- **Exercise materials**:
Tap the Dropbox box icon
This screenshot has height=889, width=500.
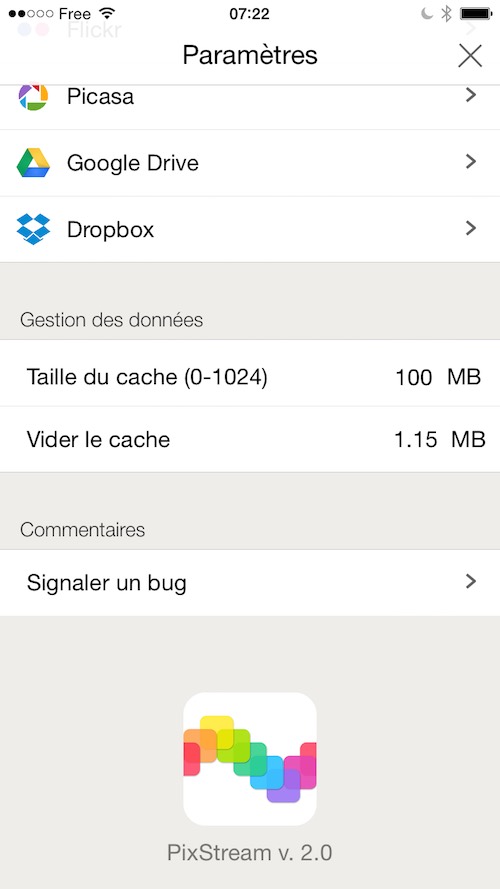33,229
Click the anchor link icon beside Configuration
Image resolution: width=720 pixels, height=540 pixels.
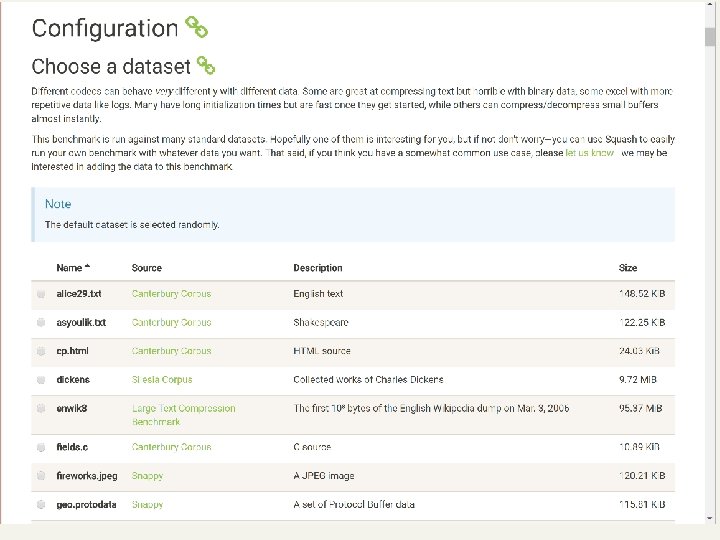[195, 28]
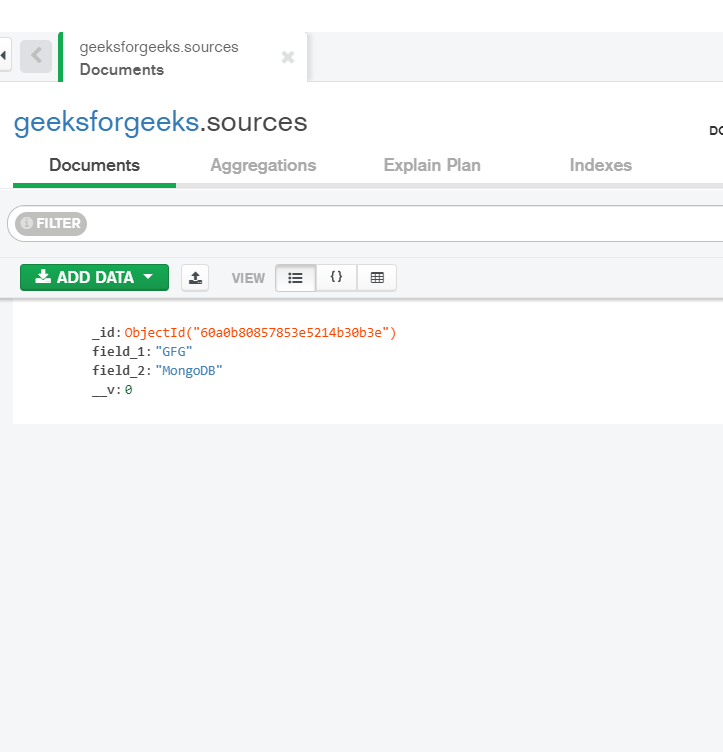Click the field_2 value "MongoDB"
The height and width of the screenshot is (752, 723).
(189, 371)
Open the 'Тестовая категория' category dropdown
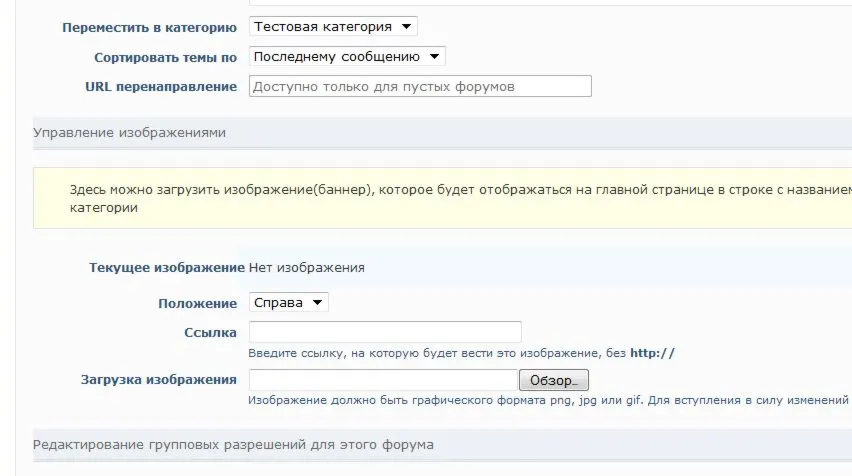 click(x=333, y=26)
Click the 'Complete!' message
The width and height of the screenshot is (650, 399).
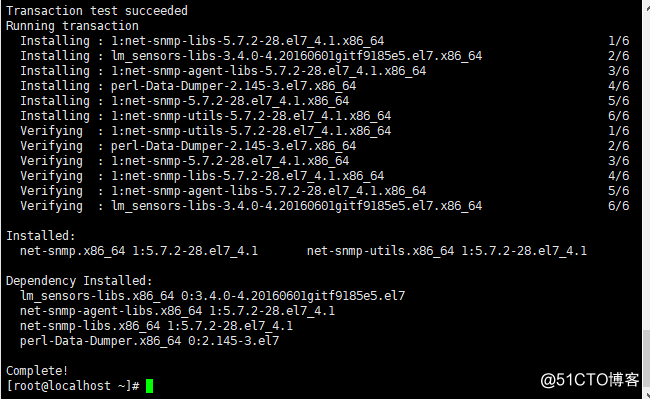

- **Task statement**:
Give back the entries above exactly as they stand. Leave the images out.

- **Solution for this problem**:
Tap the Dropbox box icon
This screenshot has height=889, width=500.
33,229
Click the anchor link icon beside Configuration
Image resolution: width=720 pixels, height=540 pixels.
[195, 28]
Click the field_2 value "MongoDB"
The height and width of the screenshot is (752, 723).
(189, 371)
Open the 'Тестовая категория' category dropdown
 click(x=333, y=26)
Click the 'Complete!' message
The width and height of the screenshot is (650, 399).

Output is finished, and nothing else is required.